Start of Provided data
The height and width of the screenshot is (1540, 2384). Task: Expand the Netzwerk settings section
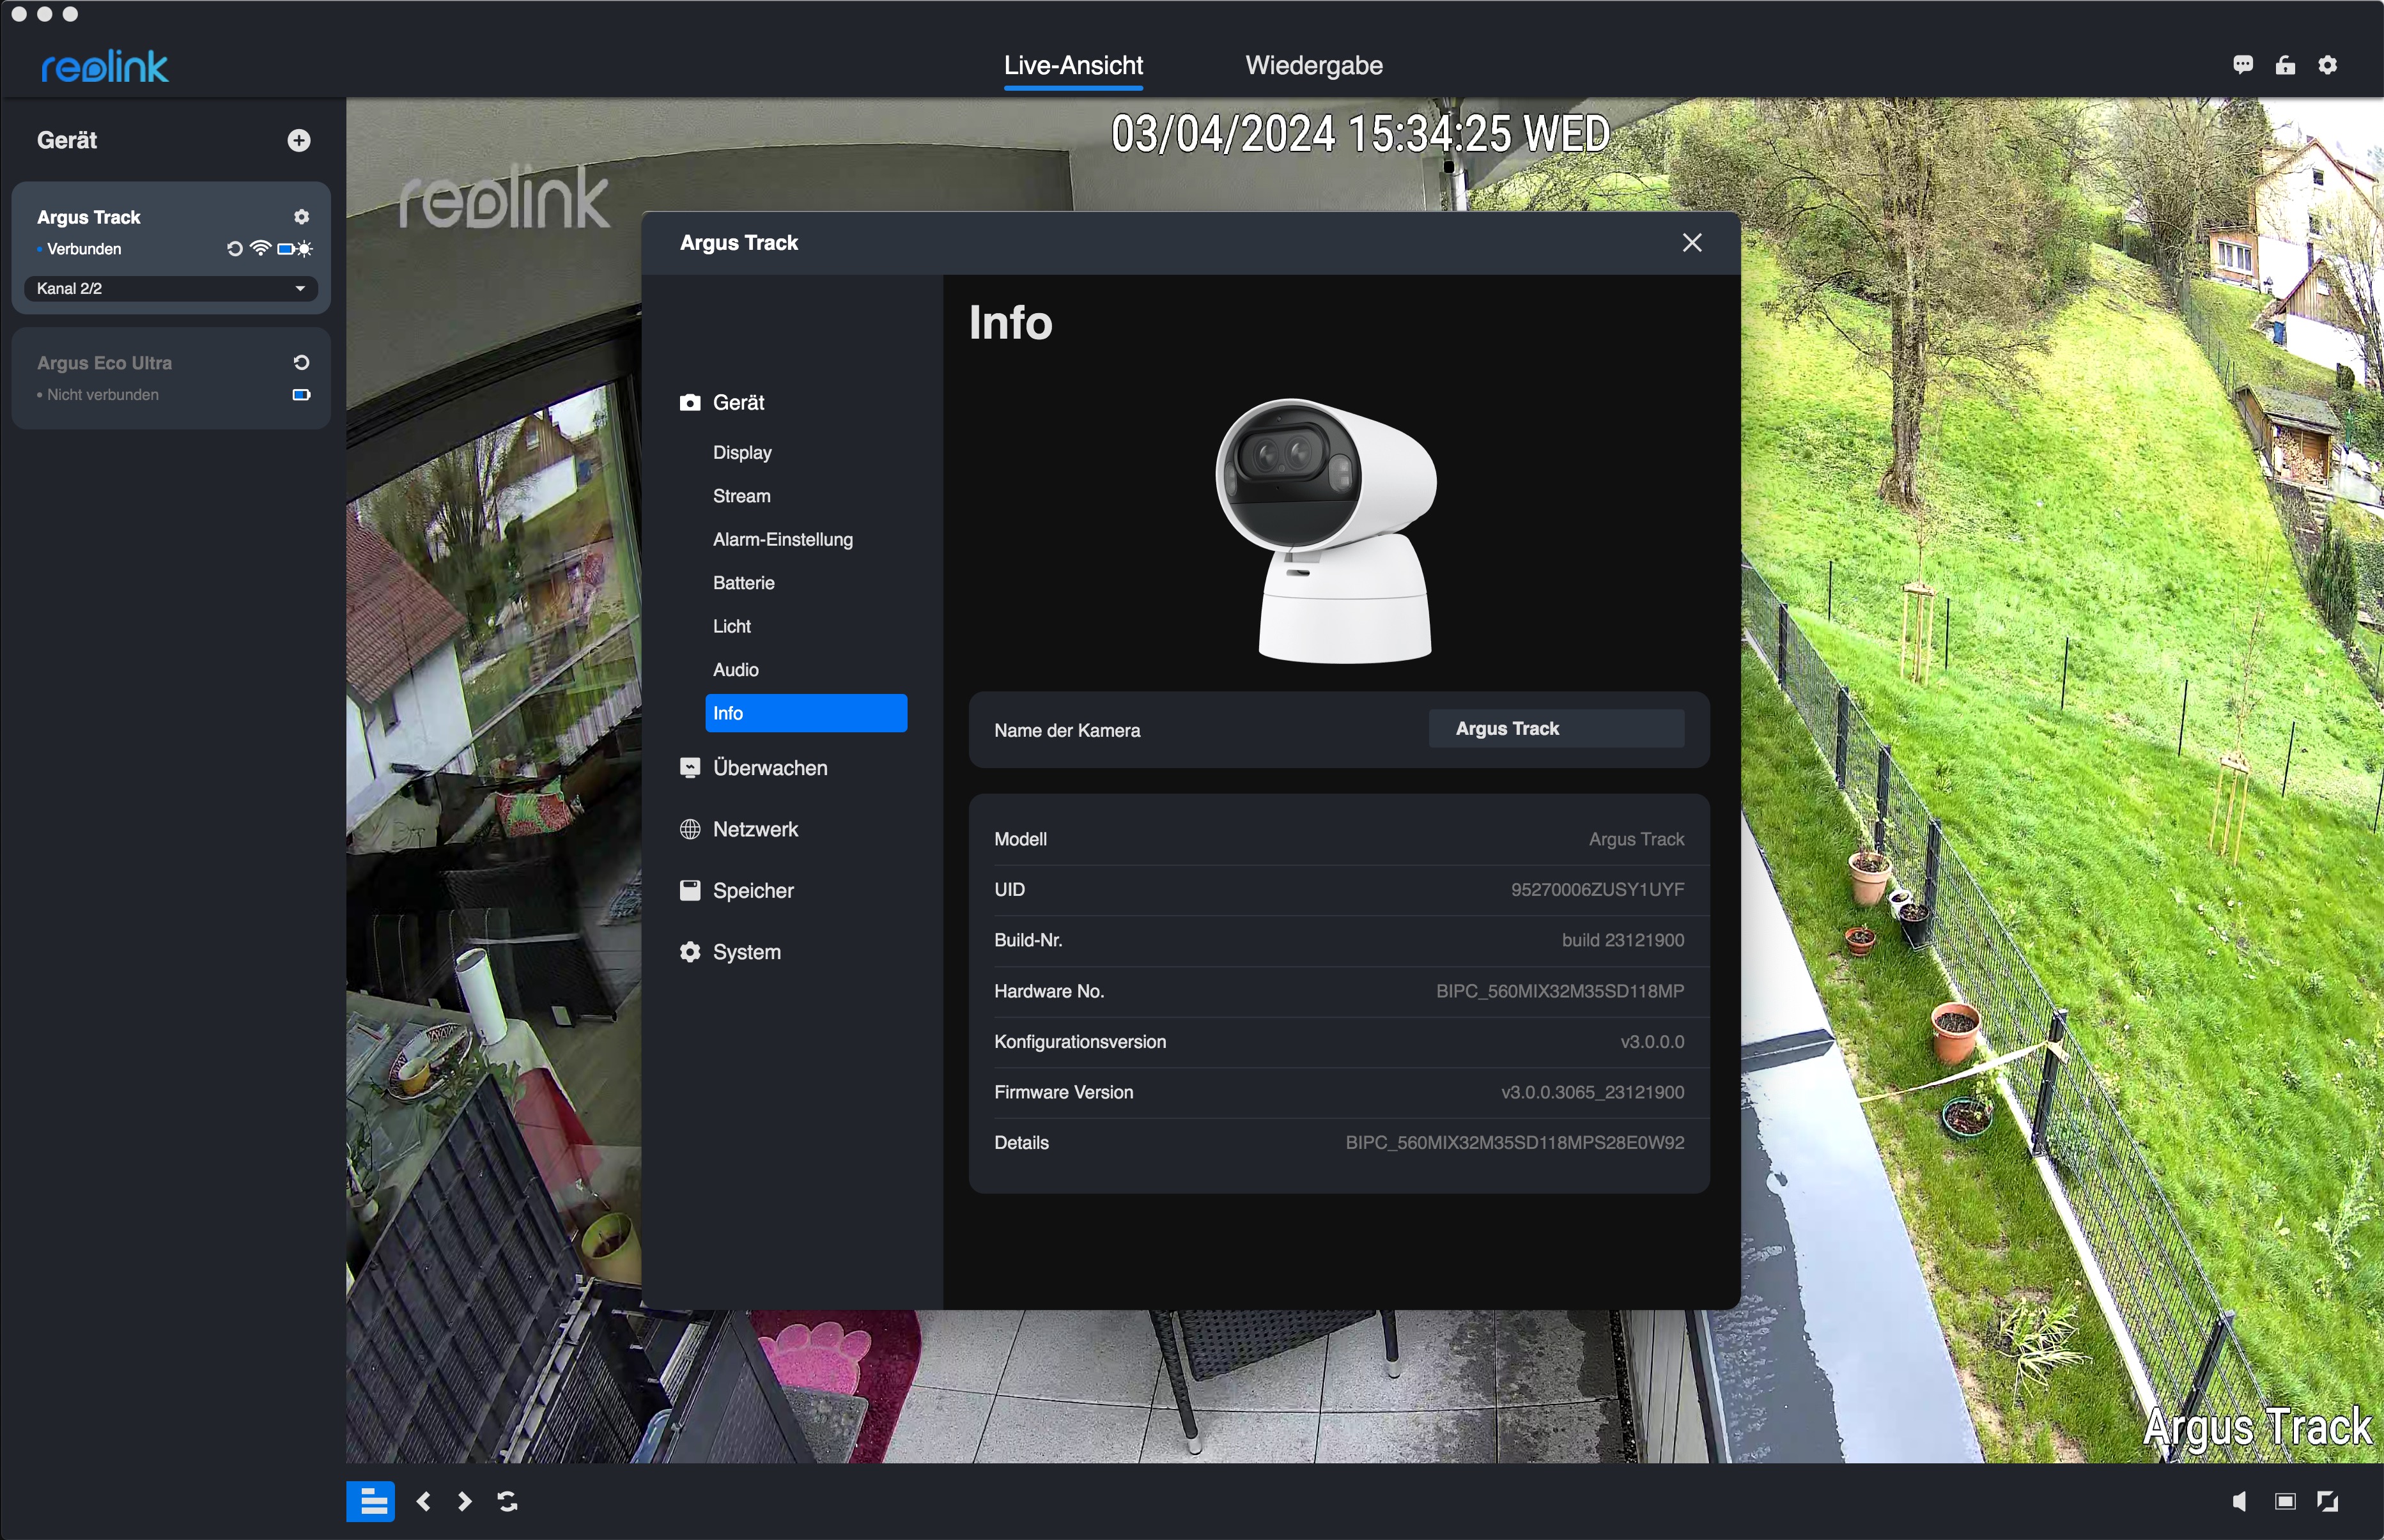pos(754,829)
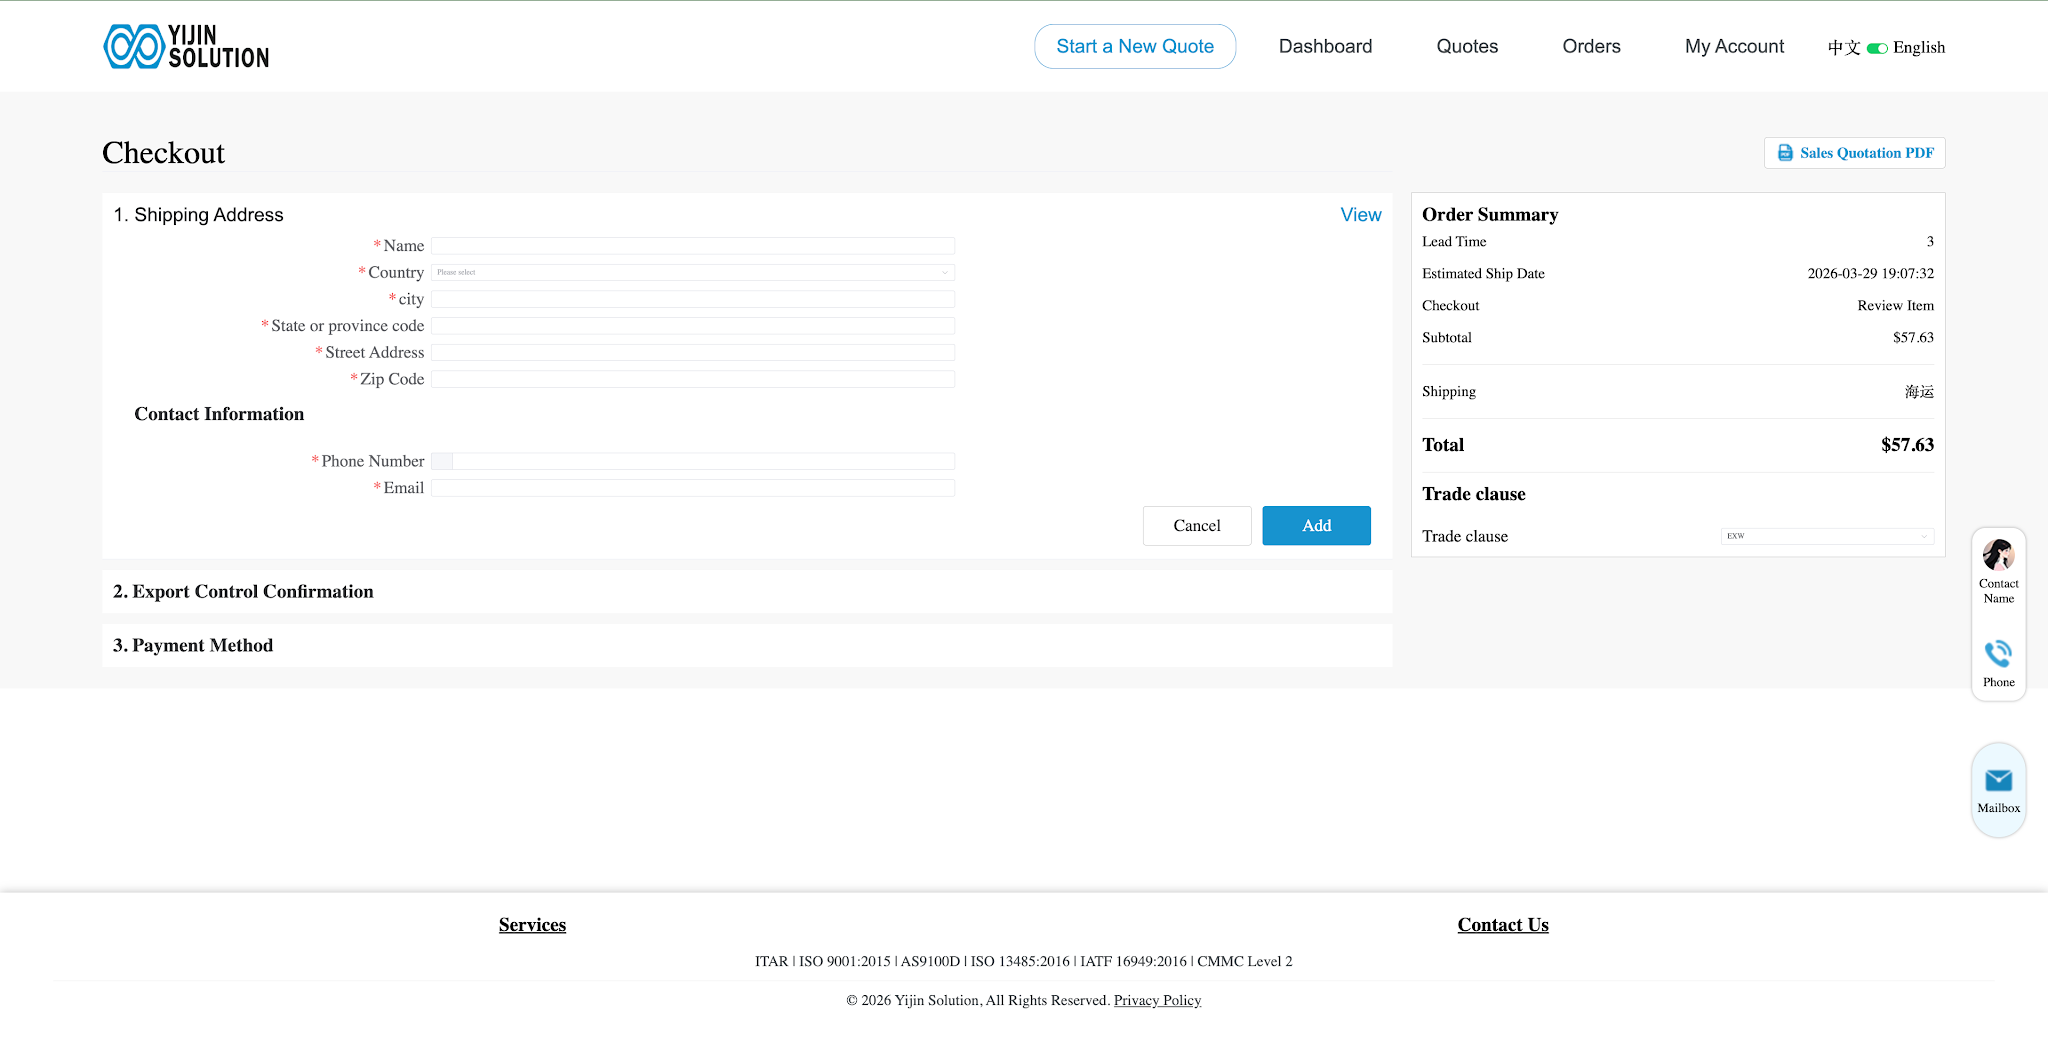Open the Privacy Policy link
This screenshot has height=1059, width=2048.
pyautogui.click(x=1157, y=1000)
End of Provided data
Reproduce every record in full. Leave out the images.

The height and width of the screenshot is (1540, 2384). Task: Expand the Netzwerk settings section
pos(754,829)
Open the Privacy Policy link
This screenshot has height=1059, width=2048.
pyautogui.click(x=1157, y=1000)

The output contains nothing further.